Minggu pagi, anak pertama saya, Kanz Makhfiy Herudian (17 tahun), berbisik pada saya, “Ayah, hari ini beli pisang, ya.” Tidak hanya itu, anak kedua dan ketiga saya juga menyampaikan hal yang sama, “Ayah, pisangnya habis!” Istri saya kemudian menegaskan bahwa anak-anak setiap harinya makan 1-4 pisang. “Pantas saja, pisang satu epek yang selalu saya sediakan sehari pasti habis. Ternyata yang memakan anak-anakku.” Saya pun tersenyum puas.
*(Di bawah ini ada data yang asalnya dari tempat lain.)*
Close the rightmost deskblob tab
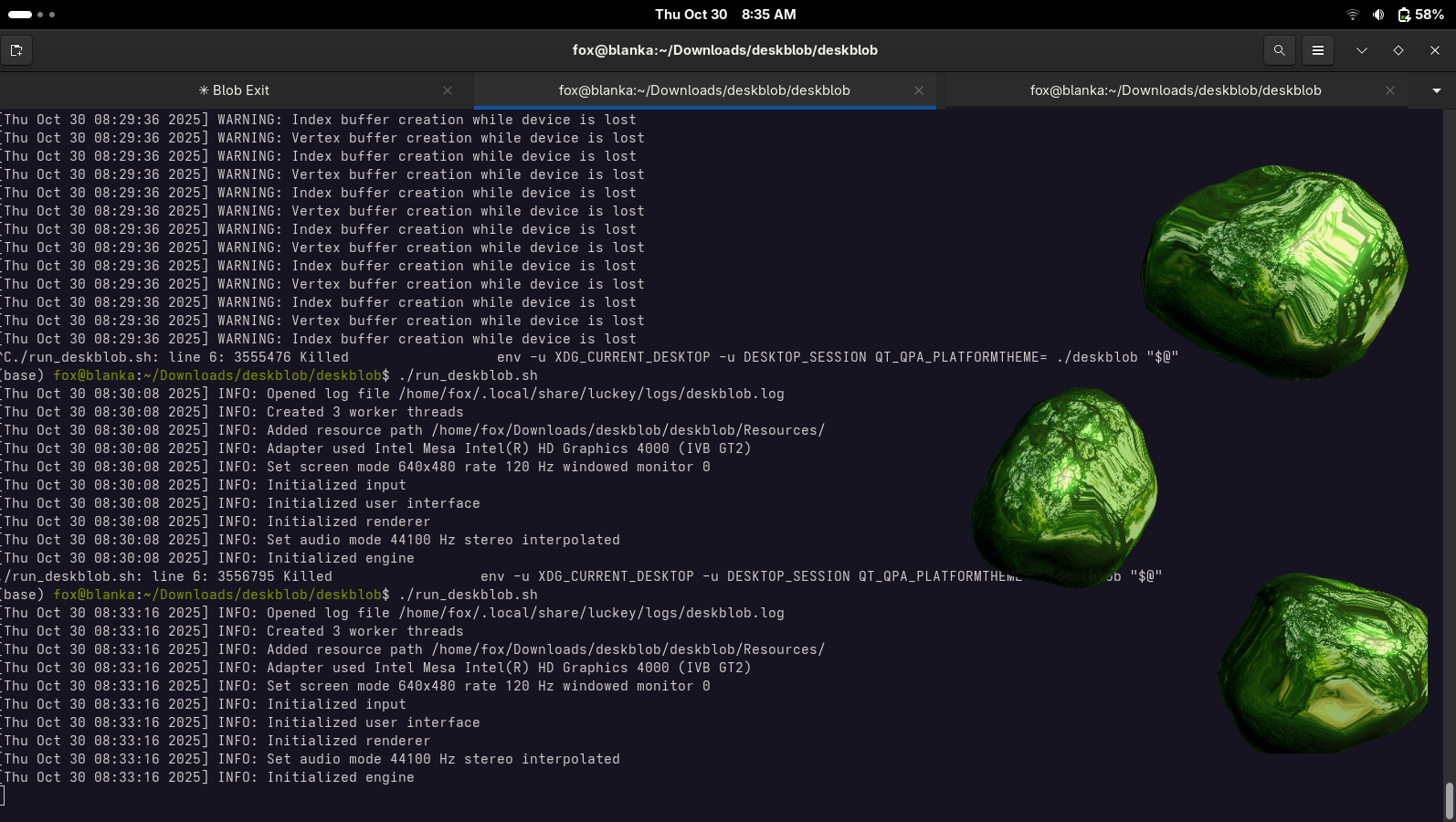Viewport: 1456px width, 822px height. [x=1389, y=90]
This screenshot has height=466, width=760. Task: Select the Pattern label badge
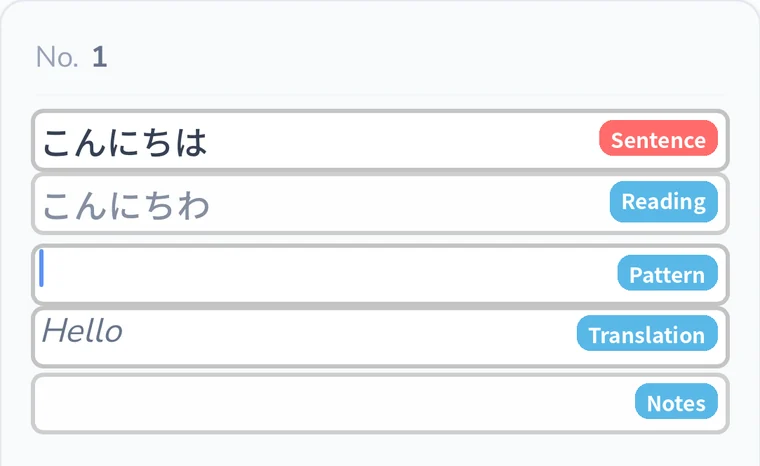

Pertanyannya adalah apakah sejak awal anak-anak saya suka makan pisang? Jawabannya tidak. Kita semua pasti tahu sebabnya. Anak-anak sekarang lidahnya lebih familiar dengan makanan ciki-cikian daripada buah-buahan. Saya pun memutar kembali pengalaman terkait perjuangan membiasakan makan pisang pada anak-anak.
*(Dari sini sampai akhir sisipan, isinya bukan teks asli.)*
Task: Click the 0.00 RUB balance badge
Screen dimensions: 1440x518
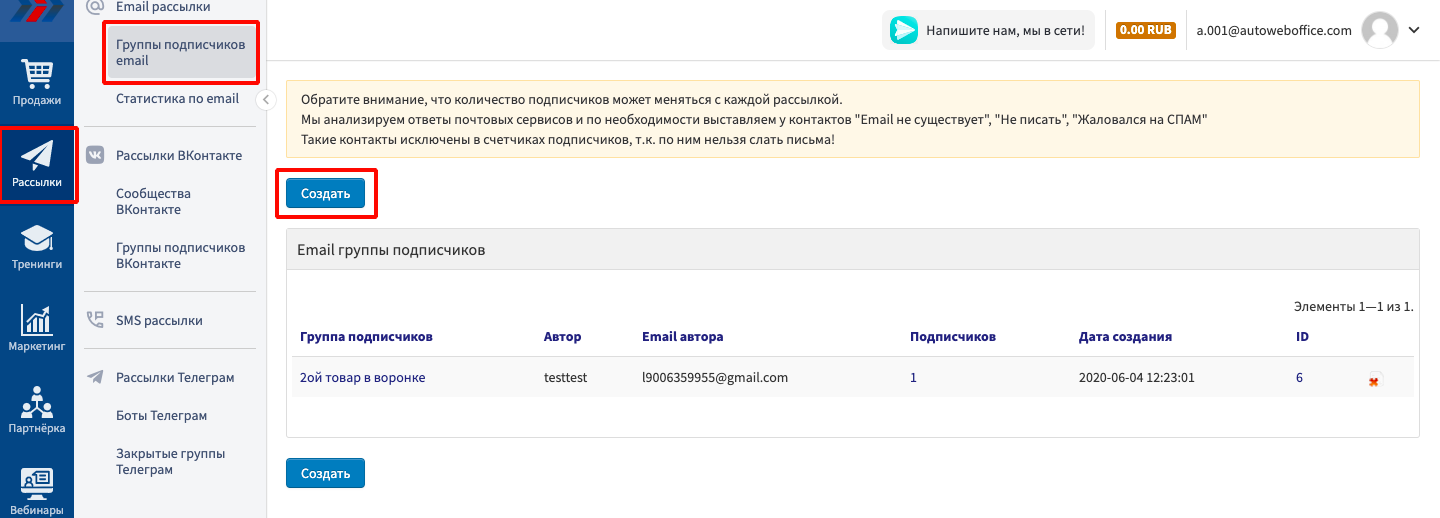Action: pyautogui.click(x=1145, y=30)
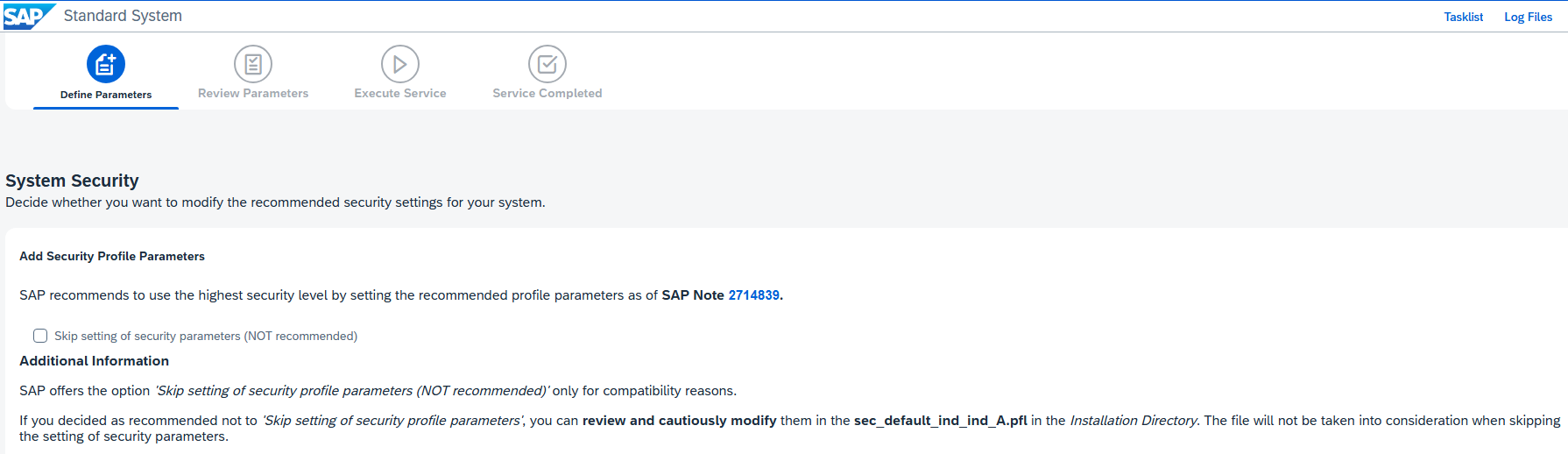Viewport: 1568px width, 454px height.
Task: Tick the Skip setting of security parameters checkbox
Action: pos(40,336)
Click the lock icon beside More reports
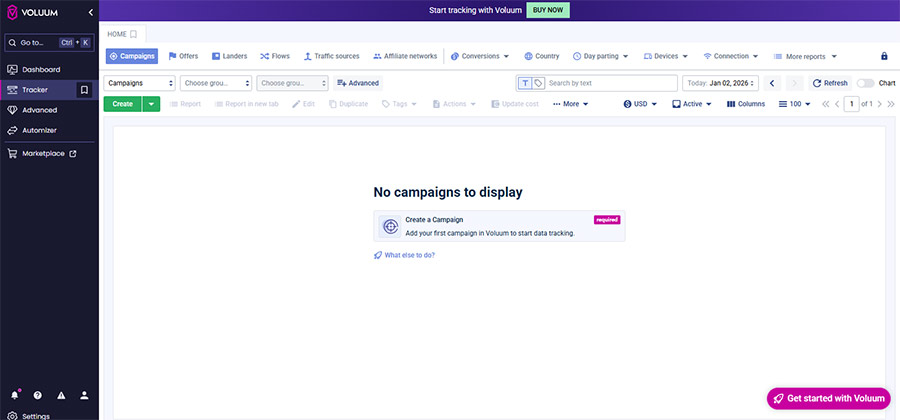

Dimulai dari kesadaran saya dan istri bahwa buah-buahan jadi makanan penting untuk tubuh kita. Hampir setiap hari saya membiasakan makan buah. Pisang pun menjadi buah favorit saya karena murah dan gizinya sangat tinggi. Setiap hari saya membeli pisang dan menaruhnya di meja makan. Tapi, anak-anak tidak ada yang memakannya. Kalau pun memakan paling cuma sekadarnya saja.
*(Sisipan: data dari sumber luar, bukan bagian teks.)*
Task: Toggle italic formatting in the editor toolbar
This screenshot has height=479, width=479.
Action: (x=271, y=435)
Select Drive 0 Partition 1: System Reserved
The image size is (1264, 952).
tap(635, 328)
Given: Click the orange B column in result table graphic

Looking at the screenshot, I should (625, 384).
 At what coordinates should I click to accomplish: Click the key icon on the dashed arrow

Saya pun kemudian tergerak untuk mengajak anak-anak mulai memakan pisang. Tapi, ajakan itu sia-sia. Awalnya anak antusias, tetapi kemudian lupa. Nasib buah pisang kemudian terbengkalai kembali. Saya tidak putus asa. Saya lanjutkan dengan mengenalkan keistimewaan buah pisang. Buah pisang itu sangat bergizi. Sering makan buah pisang bisa bikin cerdas. Buah pisang bisa membuat energi berlipat.
Dari propaganda soal gizi buah pisang ini, anak-anak kemudian mengecek kebenaran fakta gizi dalam buah pisang. Suatu ketika Kak Mafi bilang, “Ternyata buah pisang mengandung kalium yang tinggi.” Tidak hanya itu, anak-anak juga menghubungkan dengan pengalamannya masing-masing. Kak Zakka bilang, “Di warung sekolah bulu tangkisku jualan pisang. Katanya pisang sangat baik dimakan saat latihan bulu tangkis.” Kak Zakka bilang, “Pelatih sepak bolaku menyuruhku untuk makan pisang setiap hari.”
Dari situlah, anak-anak kemudian mulai rutin memakan buah pisang. Buah pisang yang setiap hari saya sediakan pun habis. Jika saya lupa membeli, maka anak-anak akan berkomentar, “Ayah, kapan beli pisang?” Tidak hanya itu, anak-anak pun sudah mulai punya jenis pisang yang diidolakan. Anak-anak suka buah pisang ambon buah gading. Pisang kini menjadi buah idola di rumah saya. (Heru Kurniawan, Relawan Rumah Kreatif Wadas Kelir)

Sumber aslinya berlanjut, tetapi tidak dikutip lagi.